Exercício escrito A: As seguintes afirmações estão de acordo com a notícia sobre Bolsonaro e a Cúpula das Américas? (i) A reunião de líderes do continente acontecerá no início de junho, em Los Angeles. (ii) Bolsonaro já decidiu que não vai à Cúpula. (iii) A última viagem internacional de Bolsonaro foi para a Guiana. Para cada uma, responda sim ou não e cite literalmente as palavras da notícia que decidem a resposta.
Exercício escrito B: Dê prosseguimento à notícia sobre Bolsonaro e a Cúpula das Américas a partir do ponto em que ela termina.

Texto de origem:
+---+

Democrata tenta passar mensagem de interesse renovado por América Latina, mas organização de evento acumula desgastes
Folha de São Paulo – O presidente Jair Bolsonaro (PL) avalia não comparecer à Cúpula das Américas, nos Estados Unidos, numa agenda em que se encontraria pela primeira vez com Joe Biden. A reunião de líderes do continente está marcada para o início de junho, em Los Angeles.
A possível ausência do mandatário brasileiro na reunião internacional organizada pelo americano foi noticiada pela agência Reuters e confirmada pela Folha. De acordo com diferentes interlocutores, a decisão de Bolsonaro sobre comparecer ou não ainda não foi tomada, mas uma série de fatores pesa para a falta de interesse dele em viajar aos EUA agora.
A principal delas, segundo dizem essas fontes, é o cenário interno no Brasil. O presidente está em pré-campanha pela reeleição e tem demonstrado resistência em sair do país para cumprir uma agenda internacional —seu último deslocamento do tipo foi para a Guiana, na semana passada. Embora tenha esboçado uma reação nas últimas pesquisas, ele ainda está atrás do líder nas sondagens, o ex-presidente Luiz Inácio Lula da Silva (PT).
Bolsonaro tem afirmado a aliados que sua prioridade nos próximos meses é a reeleição. Para a diplomacia, agendar um encontro com Biden nessas condições cria o risco de o mandatário desistir da viagem na última hora, o que geraria o constrangimento de cancelar a reunião com o líder da mais importante potência internacional.
Apesar de um encontro com o líder americano ser desejado por membros do governo —ele seria uma maneira de reforçar o argumento de que o Brasil na verdade não enfrenta um isolamento internacional—, a foto com o democrata é vista por membros da pré-campanha do presidente como algo de pouco valor eleitoral. Isso porque Bolsonaro é aliado declarado do antecessor de Biden, Donald Trump.
Durante a campanha americana, em 2020, o brasileiro disse que torcia pela reeleição do republicano. Mesmo depois de a vitória de Biden ser confirmada, Bolsonaro repetiu teorias trumpistas de que o resultado teria sido fraudado —o governo americano nunca encontrou qualquer indício disso— e foi um dos últimos líderes a cumprimentar o democrata.

+---+

Informações fornecidas:
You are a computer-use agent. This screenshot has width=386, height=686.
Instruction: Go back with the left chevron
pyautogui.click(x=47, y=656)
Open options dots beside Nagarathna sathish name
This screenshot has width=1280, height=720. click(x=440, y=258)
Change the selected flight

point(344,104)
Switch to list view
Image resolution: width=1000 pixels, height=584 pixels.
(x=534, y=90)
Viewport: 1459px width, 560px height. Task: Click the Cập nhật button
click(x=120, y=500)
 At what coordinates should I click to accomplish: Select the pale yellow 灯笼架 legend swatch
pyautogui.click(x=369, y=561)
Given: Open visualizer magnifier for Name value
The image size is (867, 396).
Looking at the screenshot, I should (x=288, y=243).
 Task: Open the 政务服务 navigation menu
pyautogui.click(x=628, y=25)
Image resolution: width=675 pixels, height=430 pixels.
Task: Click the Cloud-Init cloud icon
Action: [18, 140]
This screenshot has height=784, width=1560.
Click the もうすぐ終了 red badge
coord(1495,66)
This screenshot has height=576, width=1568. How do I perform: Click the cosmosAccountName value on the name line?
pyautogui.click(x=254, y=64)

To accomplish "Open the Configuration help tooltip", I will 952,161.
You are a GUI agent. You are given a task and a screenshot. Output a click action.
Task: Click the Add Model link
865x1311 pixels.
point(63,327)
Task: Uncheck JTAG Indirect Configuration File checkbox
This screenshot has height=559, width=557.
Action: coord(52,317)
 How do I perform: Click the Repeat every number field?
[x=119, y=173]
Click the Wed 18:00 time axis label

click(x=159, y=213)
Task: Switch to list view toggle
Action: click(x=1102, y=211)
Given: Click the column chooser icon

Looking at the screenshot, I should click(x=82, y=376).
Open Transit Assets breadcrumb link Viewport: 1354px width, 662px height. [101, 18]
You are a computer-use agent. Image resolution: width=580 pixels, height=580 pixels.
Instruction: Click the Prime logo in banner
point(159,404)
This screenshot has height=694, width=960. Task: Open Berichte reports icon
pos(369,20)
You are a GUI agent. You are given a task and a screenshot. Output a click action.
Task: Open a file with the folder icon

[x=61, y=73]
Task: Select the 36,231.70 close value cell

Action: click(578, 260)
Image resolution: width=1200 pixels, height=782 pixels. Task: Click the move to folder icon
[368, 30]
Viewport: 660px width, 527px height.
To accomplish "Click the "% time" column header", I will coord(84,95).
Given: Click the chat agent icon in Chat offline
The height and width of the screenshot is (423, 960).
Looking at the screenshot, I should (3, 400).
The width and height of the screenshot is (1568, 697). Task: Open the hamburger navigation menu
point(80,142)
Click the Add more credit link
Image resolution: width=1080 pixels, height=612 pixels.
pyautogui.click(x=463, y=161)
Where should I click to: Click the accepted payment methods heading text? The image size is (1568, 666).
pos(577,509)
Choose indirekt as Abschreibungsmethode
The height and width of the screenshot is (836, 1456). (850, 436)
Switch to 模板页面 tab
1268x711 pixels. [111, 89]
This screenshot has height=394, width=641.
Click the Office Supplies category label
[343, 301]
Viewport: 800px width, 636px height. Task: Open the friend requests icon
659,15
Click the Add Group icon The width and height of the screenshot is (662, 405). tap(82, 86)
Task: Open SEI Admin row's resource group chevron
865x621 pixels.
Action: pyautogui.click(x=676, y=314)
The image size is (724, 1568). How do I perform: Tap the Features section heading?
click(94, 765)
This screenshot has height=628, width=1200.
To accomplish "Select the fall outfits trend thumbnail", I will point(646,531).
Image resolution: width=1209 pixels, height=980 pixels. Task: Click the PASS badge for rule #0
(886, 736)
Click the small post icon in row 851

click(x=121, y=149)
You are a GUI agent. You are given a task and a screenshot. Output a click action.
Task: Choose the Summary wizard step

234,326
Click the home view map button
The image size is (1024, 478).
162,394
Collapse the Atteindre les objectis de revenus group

+---+

Resultado final A:
(i) Sim: "A reunião de líderes do continente está marcada para o início de junho, em Los Angeles."
(ii) Não: "a decisão de Bolsonaro sobre comparecer ou não ainda não foi tomada"
(iii) Sim: "seu último deslocamento do tipo foi para a Guiana, na semana passada"

Resultado final B:
Procurado, o Itamaraty disse apenas que a viagem do presidente para a Cúpula das Américas “está sob avaliação e não está confirmada”.
A reunião, que chega neste ano à 9ª edição, é realizada desde 1994 e reúne 35 países para tratar de assuntos políticos, diplomáticos e comerciais. Na última cúpula, em 2018, Trump não viajou a Lima e se tornou o primeiro líder dos EUA a faltar ao encontro.
A ideia do governo Biden era usar o evento para expressar a mensagem de que os EUA voltaram a dar atenção à América Latina após os atritos do antecessor com nações da região. A organização titubeante, porém, tem acumulado desgastes diplomáticos e dá sinais de que os planos podem ser frustrados.
Nesta semana, os presidente do México e da Bolívia, os esquerdistas Andrés Manuel López Obrador e Luis Arce, condicionaram sua participação no evento a convites aos líderes de Cuba, Nicarágua e Venezuela —os regimes ditatoriais são considerados párias por Washington.
“Se excluem, se não convidam a todos [os líderes do continente], irá uma representação do governo do México. Eu não iria”, disse o mexicano AMLO em entrevista. O boliviano tuitou nesta terça (10): “Uma Cúpula das Américas que exclui países americanos não é uma Cúpula das Américas por inteiro. Se a exclusão persistir, não participarei”.
Autoridades americanas já indicaram que o evento pode priorizar regimes democráticos, cortando da lista as comitivas cubana, nicaraguense e venezuelana.
Caso Bolsonaro confirme a intenção de faltar à reunião, a tendência é que o governo envie o vice-presidente Hamilton Mourão (Republicanos) como representante, além do chanceler Carlos França. Nesse cenário, os líderes das duas maiores democracias latino-americanas estariam ausentes, o que tende a enfraquecer os planos de Biden de mostrar a renovada liderança em temas do hemisfério ocidental.
Interlocutores ouvidos pela Folha relataram ainda outras circunstâncias que colocam em dúvida a viagem do presidente a Los Angeles.
No início de maio, a agência Reuters divulgou que o diretor da CIA (agência de inteligência dos EUA), William Burns, disse a autoridades de alto escalão do governo brasileiro que Bolsonaro deveria parar de lançar dúvidas sobre o sistema de votação. O presidente e o ministro Augusto Heleno (Gabinete de Segurança Institucional) negaram que uma mensagem do tipo tenha sido transmitida durante a visita do americano a Brasília, em julho do ano passado.
Bolsonaro comanda uma campanha de desinformação sobre as urnas eletrônicas e vem questionando em diferente ocasiões, sem apresentar provas, a segurança do sistema. As ações são consideradas uma tentativa de tumultuar o pleito, abrindo caminho para que ele questione o resultado caso saia derrotado.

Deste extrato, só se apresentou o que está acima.